RISKS AND MITIGATIONS

Coordination: While the principles involved are not complicated, the operation described requires very close coordination of the entire crew and service technicians, including the driller, mud logger, pumping unit operator, etc. The choreography involved can be especially challenging for an offshore rig or in the absence of day light, which makes it difficult to establish sight communications and references.

Figure 6
Figure 6

Returns in annulus: In this case, the formation had strengthened enough to provide fluid return at 0.25 BPM. This resulted in a true BIBO operation and provided VO/VI data to help establish pressure and volume criteria for the operation. If the annulus is packed off and no return can be observed, the procedure should be modified based on the charge volume needed to establish peak pressure, such as can be determined in Figures 2 and 4.

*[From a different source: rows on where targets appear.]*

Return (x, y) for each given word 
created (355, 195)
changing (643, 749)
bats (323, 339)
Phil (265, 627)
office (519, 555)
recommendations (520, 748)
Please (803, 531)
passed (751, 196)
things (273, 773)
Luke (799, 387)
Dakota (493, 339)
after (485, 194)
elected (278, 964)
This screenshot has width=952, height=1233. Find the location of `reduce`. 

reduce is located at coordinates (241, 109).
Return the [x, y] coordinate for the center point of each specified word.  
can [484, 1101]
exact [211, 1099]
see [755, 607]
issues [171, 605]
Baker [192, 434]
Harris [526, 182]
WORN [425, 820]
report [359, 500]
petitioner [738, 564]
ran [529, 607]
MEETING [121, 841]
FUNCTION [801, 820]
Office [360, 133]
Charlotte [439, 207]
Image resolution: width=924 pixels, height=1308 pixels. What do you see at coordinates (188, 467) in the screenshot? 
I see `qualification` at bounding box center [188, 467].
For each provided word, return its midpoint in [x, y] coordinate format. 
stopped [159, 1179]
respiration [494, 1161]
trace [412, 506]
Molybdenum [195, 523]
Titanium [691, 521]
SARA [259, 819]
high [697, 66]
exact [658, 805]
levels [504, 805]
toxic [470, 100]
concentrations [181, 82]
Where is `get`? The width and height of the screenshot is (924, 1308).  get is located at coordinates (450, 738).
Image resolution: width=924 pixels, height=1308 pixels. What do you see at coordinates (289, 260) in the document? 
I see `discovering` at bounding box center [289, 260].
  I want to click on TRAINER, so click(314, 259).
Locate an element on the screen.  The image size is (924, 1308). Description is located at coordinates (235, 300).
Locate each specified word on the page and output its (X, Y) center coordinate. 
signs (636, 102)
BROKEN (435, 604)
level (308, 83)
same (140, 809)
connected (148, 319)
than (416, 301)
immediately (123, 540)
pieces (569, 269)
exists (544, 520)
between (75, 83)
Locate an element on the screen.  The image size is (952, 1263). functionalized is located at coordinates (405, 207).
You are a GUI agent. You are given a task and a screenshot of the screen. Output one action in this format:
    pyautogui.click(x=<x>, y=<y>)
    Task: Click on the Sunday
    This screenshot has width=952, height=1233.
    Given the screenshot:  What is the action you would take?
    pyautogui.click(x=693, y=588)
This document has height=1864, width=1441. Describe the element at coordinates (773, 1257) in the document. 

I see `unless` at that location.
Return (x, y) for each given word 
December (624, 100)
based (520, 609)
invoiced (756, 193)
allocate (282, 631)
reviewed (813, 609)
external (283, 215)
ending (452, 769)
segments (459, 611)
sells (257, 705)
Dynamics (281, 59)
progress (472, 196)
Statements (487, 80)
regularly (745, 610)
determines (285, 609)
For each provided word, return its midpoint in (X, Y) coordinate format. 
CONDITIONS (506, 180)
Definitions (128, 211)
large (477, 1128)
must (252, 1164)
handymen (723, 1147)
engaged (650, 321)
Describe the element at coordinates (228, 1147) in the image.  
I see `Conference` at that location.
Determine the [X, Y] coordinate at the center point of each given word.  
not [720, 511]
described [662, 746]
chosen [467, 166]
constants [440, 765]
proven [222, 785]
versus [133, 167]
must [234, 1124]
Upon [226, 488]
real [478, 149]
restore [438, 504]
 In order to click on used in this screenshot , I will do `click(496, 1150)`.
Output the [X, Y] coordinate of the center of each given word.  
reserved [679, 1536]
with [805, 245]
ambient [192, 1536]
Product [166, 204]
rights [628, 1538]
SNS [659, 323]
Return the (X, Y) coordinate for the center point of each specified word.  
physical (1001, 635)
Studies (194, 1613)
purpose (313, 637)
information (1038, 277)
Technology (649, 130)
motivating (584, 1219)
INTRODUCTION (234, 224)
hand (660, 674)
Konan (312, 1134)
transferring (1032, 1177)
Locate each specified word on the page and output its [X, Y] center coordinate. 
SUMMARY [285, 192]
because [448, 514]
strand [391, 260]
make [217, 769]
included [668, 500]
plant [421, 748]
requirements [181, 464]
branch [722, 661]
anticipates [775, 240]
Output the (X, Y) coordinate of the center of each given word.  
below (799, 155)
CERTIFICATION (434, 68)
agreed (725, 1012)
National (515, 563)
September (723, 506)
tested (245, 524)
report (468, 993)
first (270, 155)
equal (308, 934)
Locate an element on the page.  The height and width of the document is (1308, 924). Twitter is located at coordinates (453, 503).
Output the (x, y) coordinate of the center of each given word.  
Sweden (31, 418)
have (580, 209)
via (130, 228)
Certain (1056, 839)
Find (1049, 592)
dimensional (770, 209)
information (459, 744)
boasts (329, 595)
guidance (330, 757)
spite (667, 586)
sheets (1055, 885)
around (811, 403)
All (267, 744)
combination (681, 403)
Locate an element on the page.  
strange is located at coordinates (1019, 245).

Pressure and volume measurement: Experience indicates that pressure and volume measurements from various sources on the rig can be different. Some of this may be due to the device used or location of the measuring points (e.g., standpipe gauge, pumping unit chart readings, mud logger readout, trip tank reading, fluid hold up in flow line or MGS system).

It is not uncommon to find false readings from a defective gauge. These parameters should be checked for consistency and any differences reconciled before starting the pumping procedure.

Flow back: When the pump is shut off, the well may flow back. This is expected since the 4- to 5-bbl charge volume has to flow back when pumping stops and the system relaxes to its uncharged state. This flow can be through the annulus if it is not packed off, or through the bit and drillstring if there is no float or the float malfunctions, or not at all if the annulus is packed off and the float holds.

CONCLUSIONS

Simultaneous loss and ballooning is not uncommon in HPHT wells. A modified BIBO-LOT process was applied to trip out from a very deep HPHT well that was experiencing these conditions. Successful application of this procedure helped to avoid further large mud losses in the charged-up zones and induced fractures, thus avoiding a more complicated and expensive scenario for this well. These same principles should be applicable to similar challenging drilling scenarios.

This article is based on a presentation at the IADC Well Control Asia Pacific 2009 Conference & Exhibition, 18-19 November, Bangkok, Thailand.

Fred Ng is general manager of engineering at Wild Well Control Inc. He has over 25 years of experience in operational, technical and management responsibilities. He served extensive assignments covering land and offshore drilling operations in the Gulf Coast, Alaska, Texas, Indonesia, Malaysia, China, New Zealand and Ghana. He is a mechanical engineer by training and holds a B.S. from the University of New South Wales and M.S. and Ph.D. from Texas A&M. He has taught in mechanical engineering and petroleum engineering at the University of Houston.

He is the author of “Kick Handling with Losses in an HPHT Environment,” World Oil, March 2009.